**実行する課題**: FortiGate の Static URL フィルタ設定手順を説明した文章を、最後の文の後から書き進めること。

**提示テキスト**:
::::::
UTM で URL (FQDN) をアクセス制御する 2 つの方式
PaloAlto や FortiGate では FQDN での制御を行う方式が 2 つあります。
1 つは PaloAlto 自体が DNS サーバにクエリを投げ、動的に IP を取得し、その IP アドレスを使って制御する方式です。
もう 1 つは SSL/TLS handshake の最初のパケット ClientHello にある SNI (Server Name Indication) の FQDN を検査する方式です。
SNI については以下を参照下さい。
この 2 つの方式のメリット・デメリットは以下の通りです。
メリット | デメリット | |
---|---|---|
DNS 取得方式 | 全プロトコルで適用可能 | ワイルドカードが使えない IP アドレス変更時は更新時間の差異が発生 |
SNI 検査方式 | ワイルドカードの利用が可能 | http,httpsのみで適用可能 |
FQDN でアクセス制御というと 1 つ目の方式が有名なためか、DNS は正規表現やワイルドカードのドメイン名の名前解決ができませんので、「ワイルドカードは使えない」と勘違いしてしまいがちです。
最近は https を使った通信がほとんどであり、2つ目の SNI 検査方式はとても重宝されます。
PaloAlto の SNI 検査方式は以下に紹介しましたが、
今回は FortiGate での SNI 検査方式の設定手順を紹介します。
FortiGateのWebフィルタとURLフィルタ
FortiGate には http/https に特化したフィルタリング機能があります。
「薬物」や「アダルト」などのカテゴリベースでの制御を行いたい場合は『Webフィルタ』という機能を使いますが、URLドメインベースでフィルタリングしたい (例えば yahoo.co.jp ドメインのみ許可したい)、という場合はその中の『Static URL フィルタ』という機能を使えます。
カテゴリベースの制御は『Webフィルタライセンス』が必要ですが、URL ベースの制御だけならライセンスは不要です。
『Static URL フィルタ』の設定手順
手順としては以下の 2 ステップです。
- セキュリティプロファイルの『Webフィルタ』プロファイルで URL フィルタルールを作成
- ACL ポリシーの中で URL フィルタリングを行いたいポリシー ( http/https 許可ポリシー) に『Webフィルタ』プロファイルを適用する。
1.セキュリティプロファイルの『Webフィルタ』プロファイル編集
GUI にログインし、『セキュリティプロファイル』の『Webフィルタ』をクリックすると、下図の中央ペインのような画面が表示されます。
上図の通り、『FortiGuardカテゴリーによるフィルタ』を OFF にし、『URLフィルタ』を ON にし、『+新規作成』をクリックします。
すると、下図のように新規 URL フィルタ登録画面が表示されます。yahoo.co.jp ドメインおよびそのサブドメインを全て許可する場合は以下のように記述し、「OK」を押下します。
::::::
(収集したデータ項目)
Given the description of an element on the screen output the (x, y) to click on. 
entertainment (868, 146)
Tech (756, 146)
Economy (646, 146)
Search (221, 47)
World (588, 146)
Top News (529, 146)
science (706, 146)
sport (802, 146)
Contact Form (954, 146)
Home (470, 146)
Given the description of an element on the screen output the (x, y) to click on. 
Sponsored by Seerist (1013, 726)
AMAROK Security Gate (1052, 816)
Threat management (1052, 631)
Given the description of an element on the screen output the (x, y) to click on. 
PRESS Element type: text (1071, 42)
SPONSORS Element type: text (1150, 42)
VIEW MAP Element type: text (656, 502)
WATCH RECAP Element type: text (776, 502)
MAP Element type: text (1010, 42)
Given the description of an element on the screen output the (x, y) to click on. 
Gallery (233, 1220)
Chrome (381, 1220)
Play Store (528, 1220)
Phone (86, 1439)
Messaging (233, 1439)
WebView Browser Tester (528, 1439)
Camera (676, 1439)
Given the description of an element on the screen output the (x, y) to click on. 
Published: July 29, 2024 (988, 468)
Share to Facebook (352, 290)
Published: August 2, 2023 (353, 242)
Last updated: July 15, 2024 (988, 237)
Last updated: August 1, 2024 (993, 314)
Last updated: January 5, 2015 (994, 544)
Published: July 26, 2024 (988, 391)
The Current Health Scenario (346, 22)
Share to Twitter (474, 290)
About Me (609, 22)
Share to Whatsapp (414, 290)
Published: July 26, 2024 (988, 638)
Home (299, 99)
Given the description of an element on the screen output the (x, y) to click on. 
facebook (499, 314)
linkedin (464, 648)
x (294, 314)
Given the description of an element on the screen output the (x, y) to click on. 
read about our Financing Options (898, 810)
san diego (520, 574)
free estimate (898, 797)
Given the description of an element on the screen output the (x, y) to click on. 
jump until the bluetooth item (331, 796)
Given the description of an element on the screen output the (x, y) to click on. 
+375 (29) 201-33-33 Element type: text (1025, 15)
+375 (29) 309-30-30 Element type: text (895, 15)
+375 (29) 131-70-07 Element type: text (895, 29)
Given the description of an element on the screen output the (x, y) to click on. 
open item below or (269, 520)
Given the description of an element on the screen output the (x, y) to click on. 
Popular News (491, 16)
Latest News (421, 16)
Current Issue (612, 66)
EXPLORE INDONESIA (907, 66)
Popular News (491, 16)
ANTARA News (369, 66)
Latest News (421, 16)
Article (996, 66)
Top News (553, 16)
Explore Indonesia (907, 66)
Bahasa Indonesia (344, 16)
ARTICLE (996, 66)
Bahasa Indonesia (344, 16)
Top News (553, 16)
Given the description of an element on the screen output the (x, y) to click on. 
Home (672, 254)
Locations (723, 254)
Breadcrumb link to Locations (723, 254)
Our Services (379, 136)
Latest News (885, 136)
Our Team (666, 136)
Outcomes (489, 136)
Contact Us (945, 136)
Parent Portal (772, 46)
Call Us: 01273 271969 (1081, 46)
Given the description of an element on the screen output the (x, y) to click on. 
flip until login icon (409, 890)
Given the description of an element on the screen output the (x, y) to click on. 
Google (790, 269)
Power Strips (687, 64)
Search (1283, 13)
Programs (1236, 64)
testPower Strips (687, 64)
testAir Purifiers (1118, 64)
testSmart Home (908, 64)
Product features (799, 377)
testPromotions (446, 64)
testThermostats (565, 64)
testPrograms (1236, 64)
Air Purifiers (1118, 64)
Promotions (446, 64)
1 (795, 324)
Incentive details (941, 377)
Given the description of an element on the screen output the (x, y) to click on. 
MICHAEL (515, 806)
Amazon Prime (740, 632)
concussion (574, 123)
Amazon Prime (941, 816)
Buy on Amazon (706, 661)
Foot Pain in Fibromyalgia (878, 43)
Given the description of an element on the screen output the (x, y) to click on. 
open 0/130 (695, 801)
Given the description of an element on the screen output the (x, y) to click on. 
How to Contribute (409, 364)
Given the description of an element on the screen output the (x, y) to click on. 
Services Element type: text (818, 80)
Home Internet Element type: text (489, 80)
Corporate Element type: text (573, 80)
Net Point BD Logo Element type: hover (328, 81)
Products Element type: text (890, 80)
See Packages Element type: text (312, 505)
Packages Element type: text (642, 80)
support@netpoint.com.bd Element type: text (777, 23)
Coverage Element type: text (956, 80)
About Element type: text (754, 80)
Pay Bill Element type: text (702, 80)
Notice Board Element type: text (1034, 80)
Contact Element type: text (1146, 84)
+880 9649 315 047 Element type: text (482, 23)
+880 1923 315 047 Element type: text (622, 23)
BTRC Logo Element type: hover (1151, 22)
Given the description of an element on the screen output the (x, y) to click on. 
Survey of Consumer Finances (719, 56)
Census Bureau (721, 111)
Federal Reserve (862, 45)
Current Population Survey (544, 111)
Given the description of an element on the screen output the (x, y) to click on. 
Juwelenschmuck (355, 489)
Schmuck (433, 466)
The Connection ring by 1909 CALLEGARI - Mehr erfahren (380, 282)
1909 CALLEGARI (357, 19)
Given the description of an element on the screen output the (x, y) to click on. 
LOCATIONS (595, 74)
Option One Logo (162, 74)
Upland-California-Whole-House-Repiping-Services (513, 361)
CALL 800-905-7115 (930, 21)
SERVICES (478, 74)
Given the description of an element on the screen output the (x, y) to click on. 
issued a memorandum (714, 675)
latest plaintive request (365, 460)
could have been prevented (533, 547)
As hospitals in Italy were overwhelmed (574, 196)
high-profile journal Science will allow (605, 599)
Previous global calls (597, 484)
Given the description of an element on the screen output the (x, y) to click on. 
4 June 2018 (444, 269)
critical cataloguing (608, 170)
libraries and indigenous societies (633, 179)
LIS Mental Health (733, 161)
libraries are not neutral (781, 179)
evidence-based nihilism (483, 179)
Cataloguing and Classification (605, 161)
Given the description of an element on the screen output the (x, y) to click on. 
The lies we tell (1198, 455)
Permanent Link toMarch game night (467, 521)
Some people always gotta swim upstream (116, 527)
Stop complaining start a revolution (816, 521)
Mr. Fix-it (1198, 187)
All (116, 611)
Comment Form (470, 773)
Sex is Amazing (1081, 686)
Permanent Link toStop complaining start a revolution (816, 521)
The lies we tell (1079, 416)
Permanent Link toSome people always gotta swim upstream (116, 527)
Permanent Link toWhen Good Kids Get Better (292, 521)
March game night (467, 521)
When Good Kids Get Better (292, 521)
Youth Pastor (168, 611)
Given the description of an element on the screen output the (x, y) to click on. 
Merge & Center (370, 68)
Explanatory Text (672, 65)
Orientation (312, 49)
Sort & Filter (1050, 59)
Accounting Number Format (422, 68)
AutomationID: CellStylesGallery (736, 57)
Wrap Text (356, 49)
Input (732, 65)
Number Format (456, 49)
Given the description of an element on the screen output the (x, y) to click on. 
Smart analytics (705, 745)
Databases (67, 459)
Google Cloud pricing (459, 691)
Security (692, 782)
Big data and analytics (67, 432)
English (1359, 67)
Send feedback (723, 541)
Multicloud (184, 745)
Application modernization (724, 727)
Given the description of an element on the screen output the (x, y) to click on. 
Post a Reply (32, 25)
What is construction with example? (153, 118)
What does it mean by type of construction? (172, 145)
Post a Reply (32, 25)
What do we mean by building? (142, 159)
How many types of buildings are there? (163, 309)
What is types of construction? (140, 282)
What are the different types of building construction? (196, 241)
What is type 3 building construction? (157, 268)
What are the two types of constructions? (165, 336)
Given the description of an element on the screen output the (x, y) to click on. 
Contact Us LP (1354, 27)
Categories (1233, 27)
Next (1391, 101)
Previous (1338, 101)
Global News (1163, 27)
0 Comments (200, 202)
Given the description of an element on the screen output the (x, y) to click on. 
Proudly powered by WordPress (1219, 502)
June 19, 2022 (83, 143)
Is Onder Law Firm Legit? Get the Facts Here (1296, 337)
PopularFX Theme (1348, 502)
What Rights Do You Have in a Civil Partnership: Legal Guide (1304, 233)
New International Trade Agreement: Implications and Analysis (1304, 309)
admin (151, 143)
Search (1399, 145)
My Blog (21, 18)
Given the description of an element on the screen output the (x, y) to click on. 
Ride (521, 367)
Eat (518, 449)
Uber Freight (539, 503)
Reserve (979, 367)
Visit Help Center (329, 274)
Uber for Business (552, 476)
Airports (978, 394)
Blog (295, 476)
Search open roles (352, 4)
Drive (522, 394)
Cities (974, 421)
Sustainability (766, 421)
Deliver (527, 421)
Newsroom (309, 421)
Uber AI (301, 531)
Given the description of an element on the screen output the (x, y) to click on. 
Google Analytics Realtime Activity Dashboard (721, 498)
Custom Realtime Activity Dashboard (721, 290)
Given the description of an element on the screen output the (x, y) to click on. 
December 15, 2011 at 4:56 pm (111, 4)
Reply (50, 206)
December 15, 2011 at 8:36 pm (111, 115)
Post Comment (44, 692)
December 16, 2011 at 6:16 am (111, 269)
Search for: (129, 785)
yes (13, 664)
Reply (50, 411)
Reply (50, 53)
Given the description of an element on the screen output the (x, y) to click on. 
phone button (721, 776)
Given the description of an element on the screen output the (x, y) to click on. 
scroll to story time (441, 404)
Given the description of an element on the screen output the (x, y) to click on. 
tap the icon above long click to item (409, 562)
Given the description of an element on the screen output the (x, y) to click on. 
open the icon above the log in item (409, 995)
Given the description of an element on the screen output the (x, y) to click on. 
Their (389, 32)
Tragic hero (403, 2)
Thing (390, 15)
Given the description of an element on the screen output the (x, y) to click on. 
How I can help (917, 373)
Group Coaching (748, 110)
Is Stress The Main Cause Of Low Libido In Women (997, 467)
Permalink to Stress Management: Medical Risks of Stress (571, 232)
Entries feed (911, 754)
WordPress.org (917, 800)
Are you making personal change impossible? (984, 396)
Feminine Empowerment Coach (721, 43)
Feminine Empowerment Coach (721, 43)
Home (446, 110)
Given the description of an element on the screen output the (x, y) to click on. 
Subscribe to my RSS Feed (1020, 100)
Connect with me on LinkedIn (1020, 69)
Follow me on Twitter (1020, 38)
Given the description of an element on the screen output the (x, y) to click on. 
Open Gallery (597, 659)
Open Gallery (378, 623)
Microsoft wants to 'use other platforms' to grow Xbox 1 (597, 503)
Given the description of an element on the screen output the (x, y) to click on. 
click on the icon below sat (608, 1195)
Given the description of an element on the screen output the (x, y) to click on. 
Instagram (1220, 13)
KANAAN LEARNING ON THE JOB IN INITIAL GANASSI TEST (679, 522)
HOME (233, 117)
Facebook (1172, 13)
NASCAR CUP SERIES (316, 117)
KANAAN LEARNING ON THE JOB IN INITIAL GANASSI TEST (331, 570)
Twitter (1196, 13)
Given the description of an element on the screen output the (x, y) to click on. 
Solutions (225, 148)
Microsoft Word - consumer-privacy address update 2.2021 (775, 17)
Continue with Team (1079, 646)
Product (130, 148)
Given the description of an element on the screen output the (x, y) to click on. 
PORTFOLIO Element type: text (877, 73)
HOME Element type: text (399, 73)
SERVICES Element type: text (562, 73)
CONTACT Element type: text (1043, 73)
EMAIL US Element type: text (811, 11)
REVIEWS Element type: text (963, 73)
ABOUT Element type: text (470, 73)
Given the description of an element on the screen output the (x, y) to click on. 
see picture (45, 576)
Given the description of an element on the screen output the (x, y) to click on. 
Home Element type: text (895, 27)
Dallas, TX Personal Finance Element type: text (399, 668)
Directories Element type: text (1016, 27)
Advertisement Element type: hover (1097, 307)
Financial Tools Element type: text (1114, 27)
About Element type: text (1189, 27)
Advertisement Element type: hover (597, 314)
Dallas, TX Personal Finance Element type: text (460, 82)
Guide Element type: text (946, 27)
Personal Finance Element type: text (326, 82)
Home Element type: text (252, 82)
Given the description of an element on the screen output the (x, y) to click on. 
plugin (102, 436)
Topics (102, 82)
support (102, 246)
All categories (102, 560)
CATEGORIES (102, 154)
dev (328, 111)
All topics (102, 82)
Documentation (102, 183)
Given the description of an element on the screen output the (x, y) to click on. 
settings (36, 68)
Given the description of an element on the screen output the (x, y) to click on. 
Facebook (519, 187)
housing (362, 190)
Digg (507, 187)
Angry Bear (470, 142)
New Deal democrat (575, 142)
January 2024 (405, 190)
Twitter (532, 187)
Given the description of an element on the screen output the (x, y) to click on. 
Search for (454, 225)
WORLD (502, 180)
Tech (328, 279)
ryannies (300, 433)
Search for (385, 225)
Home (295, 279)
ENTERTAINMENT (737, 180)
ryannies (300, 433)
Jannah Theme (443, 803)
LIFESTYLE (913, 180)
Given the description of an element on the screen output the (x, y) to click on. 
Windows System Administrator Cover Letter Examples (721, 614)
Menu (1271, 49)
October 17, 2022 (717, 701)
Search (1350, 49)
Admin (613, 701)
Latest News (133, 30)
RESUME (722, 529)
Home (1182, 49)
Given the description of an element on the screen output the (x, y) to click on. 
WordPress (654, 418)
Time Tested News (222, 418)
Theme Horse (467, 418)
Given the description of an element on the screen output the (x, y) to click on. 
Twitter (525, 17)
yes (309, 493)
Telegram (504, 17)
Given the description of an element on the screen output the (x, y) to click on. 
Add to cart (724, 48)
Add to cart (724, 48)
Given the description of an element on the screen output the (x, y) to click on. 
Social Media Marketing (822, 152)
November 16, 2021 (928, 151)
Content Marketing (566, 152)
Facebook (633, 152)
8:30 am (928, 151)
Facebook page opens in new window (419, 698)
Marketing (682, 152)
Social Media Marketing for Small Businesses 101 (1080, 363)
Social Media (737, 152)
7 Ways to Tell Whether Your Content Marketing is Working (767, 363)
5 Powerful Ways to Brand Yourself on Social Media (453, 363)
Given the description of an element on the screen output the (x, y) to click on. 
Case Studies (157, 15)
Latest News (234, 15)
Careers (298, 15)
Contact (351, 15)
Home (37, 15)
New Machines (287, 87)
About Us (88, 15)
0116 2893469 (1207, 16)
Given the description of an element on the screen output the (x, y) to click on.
::::::
**解答欄**:
その他許可が必要なドメインがあればどんどん追加していきます。最後に『全ての URL をブロック」するルールが必要です。下図ではワイルドカードで「*」としていますが、正規表現で「.*」としても構いません。
そして下図のようになっていることを確認し、『適用』を押下します。
2.ACL ポリシーへ先ほど編集した『Webフィルタ』プロファイルを適用
『IPv4ポリシー』を押下し、Web フィルタを適用したいポリシーの編集画面で、下図のように『Webフィルタ』を ON にします。
すると『SSLインスペクション』プロファイルも自動で ON になります。この SSL インスペクションは証明書や SNI による宛先検査をします。これにより https の暗号化通信も URL による検査ができるのです。
上図のようになったことを確認し、『OK』を押下します。
ポリシーも以下のように表示されます。
これで完成です。
動作確認するときは (ブラウザ再起動だけでなく) PC 自体を再起動してから試したほうが確実です。(前のセッションやキャッシュが残っているためか、中途半端な挙動をすることがありました。)
シンプルとワイルドカード/正規表現の違い
ワイルドカードや正規表現はパターンマッチによるドメイン指定で、柔軟性を持つことができます。
例えば example.com や example.org 等のドメインを一律許可したい場合は以下のように記述します。
ワイルドカード:example.* 正規表現:example\..*
一方、シンプルの場合はドメインは完全一致ではあります。ただし、サブドメインについては全て含まれます。例えば以下のように記述した場合、
シンプル:yahoo.co.jp
これだけ記述すれば、yahoo.co.jp だけでなく www.yahoo.co.jp や mail.yahoo.co.jp もこのルールに合致します。ですが、wwwyahoo.co.jp や mailyahoo.co.jp は合致しません。あくまで、yahoo.co.jp ドメインおよびそのサブドメインが対象になります。
もし yahoo.co.jp で終わるドメインおよびサブドメインすべてを合致させたい場合はワイルドカードで
ワイルドカード:*yahoo.co.jp
と記述します。ただ、例えば mailyahoo.co.jp ドメインなどは(空いていれば)個人で簡単に取得できるため、詐欺サイト等に使われやすく、そこへの許可が為される可能性もありますので個人的には推奨できません。
除外(Exempt)と許可の違い
アクションとして『除外(Exempt)』を選択すると、そのURLへの通信は許可され、アンチウィルスや Data Loss Prevention 等のセキュリティ機能を通過させません。これにより負荷を軽減することができます。
一方、『許可』を選択すると、その URL への通信は URL フィルタとしては許可されますが、アンチウィルス等のセキュリティチェックが行われますので、その結果にも依ります。
CLI での設定
CLI での config サンプルを以下に示します。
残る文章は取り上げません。